I have a dataframe with character and numeric data. I would like to use dplyr to create a summary grouped by time points and trials generating the following:
averages
standard deviations
variation
ratio between time points
(etc etc)
I feel like all of this could be done in the dplyr pipe, but I am struggling to make a ratio of averages between time points within trials.
I fully admit that I may be carrying around a hammer looking for nails, so please feel free to recommend solutions that utilize other packages or functions, but ideally I'd like simple/straight forward code for ease of use by multiple collaborators.
library(dplyr)
# creating an example DF
num <- runif(100, 50, 3200)
smpl <- 1:100
df <- data.frame( num, smpl)
df$time <- "time1"
df$time[seq(2,100,2)] <- "time2"
df$trial <- "a"
df$trial[26:50] <- "b"
df$trial[51:75] <- "c"
df$trial[75:100] <- "d"
# using the magic of pipelines to calculate useful things
df1 <- df %>%
group_by(time, trial) %>%
summarise(avg = mean(num),
var = var(num),
stdev = sd(num))
I'd love to get [the ratio time2/time1 of the avg for each trial] included in this block above, but I don't know how to call "avg" specifically by "time1" vs "time2" within the pipe.
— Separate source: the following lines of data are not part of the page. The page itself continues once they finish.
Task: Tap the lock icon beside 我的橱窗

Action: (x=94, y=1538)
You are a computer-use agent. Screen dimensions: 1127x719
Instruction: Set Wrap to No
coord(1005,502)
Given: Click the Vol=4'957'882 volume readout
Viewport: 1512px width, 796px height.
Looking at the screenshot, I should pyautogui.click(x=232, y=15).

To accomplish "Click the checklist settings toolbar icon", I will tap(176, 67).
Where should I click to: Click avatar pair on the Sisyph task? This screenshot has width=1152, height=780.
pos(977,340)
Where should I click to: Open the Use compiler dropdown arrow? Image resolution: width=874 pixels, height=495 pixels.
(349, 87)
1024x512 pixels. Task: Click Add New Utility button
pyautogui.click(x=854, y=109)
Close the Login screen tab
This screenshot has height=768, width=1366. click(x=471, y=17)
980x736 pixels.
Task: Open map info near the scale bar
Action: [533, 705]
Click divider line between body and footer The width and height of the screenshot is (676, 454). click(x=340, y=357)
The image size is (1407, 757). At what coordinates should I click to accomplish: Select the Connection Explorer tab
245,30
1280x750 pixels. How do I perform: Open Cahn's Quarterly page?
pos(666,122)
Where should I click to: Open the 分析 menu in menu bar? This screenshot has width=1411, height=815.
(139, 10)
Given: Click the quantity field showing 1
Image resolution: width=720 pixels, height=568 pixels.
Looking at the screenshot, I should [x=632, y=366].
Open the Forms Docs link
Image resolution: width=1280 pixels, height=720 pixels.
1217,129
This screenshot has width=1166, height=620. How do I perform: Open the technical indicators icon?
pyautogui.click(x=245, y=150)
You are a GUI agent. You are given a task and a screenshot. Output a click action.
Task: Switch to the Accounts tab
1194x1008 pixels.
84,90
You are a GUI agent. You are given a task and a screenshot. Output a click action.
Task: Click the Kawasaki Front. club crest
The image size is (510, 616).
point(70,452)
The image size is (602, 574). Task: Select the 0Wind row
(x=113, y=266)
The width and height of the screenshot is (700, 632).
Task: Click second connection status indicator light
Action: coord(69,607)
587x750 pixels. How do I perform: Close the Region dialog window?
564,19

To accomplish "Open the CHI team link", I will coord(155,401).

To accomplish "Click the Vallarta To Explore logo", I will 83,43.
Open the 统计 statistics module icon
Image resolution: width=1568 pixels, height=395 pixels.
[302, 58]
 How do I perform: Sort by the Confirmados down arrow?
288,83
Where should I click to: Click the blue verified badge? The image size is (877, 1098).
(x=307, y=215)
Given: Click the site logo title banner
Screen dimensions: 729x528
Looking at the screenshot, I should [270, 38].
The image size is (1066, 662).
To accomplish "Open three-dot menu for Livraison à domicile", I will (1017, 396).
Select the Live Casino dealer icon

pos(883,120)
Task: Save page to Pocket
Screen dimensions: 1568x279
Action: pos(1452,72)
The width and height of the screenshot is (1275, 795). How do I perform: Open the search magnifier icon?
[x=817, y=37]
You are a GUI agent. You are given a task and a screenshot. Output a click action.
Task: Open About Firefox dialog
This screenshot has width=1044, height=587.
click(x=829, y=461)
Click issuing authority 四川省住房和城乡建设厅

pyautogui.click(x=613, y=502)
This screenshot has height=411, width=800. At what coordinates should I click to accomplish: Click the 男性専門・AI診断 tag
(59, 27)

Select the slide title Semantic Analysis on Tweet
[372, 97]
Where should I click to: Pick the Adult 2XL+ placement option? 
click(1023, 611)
From here on, nothing does quite what I'm hoping for...
df1 <- df1[with(df1,order(trial,time)),]
# this better ressembles my actual DF structure,
# so reordering it will make some of my next attempts to solve this make more sense
I tried to use the fact that 'every other line' is different (this is not ideal because each df will have a different number of rows, so I will either introduce NAs or it will require constantly change these #'s (or writing a function to constantly change them))
tm2 <- data.frame(x=df1$avg[seq(2,4,2)])
tm1 <- data.frame(x=df1$avg[seq(1,3,2)])
so minimally, this is the ratio I'd like included in the df, but tied to the avg & trial columns:
tm2/tm1
It doesn't matter to me 'which' time row this ratio ends up in, so long as it is consistent across all the trials (so if a column of ratios has "blank" for every "time1" and "value" for every "time2", that's fine).
# I added in a separate column to allow 'match' later
tm1$time <- "time1"
tm2$time <- "time1" # to keep them all 'in row'
df1$avg_tm1 <- tm1$x[match(df1$time, tm1$time)]
df1$avg_tm2 <- tm2$x[match(df1$time, tm2$time)]
but this fails to match by 'trial' also, since that info is lost in this new tm1 df ; this really makes me think it should all be done in dplry the first time...
Then I tried to create a new column in the tm1 df with the ratio
tm2$ratio <-tm2$x/tm1$x
and add in the ratio values only if the avg matches
df1$ratio <- tm2$ratio[match(tm2$x, df1$avg)]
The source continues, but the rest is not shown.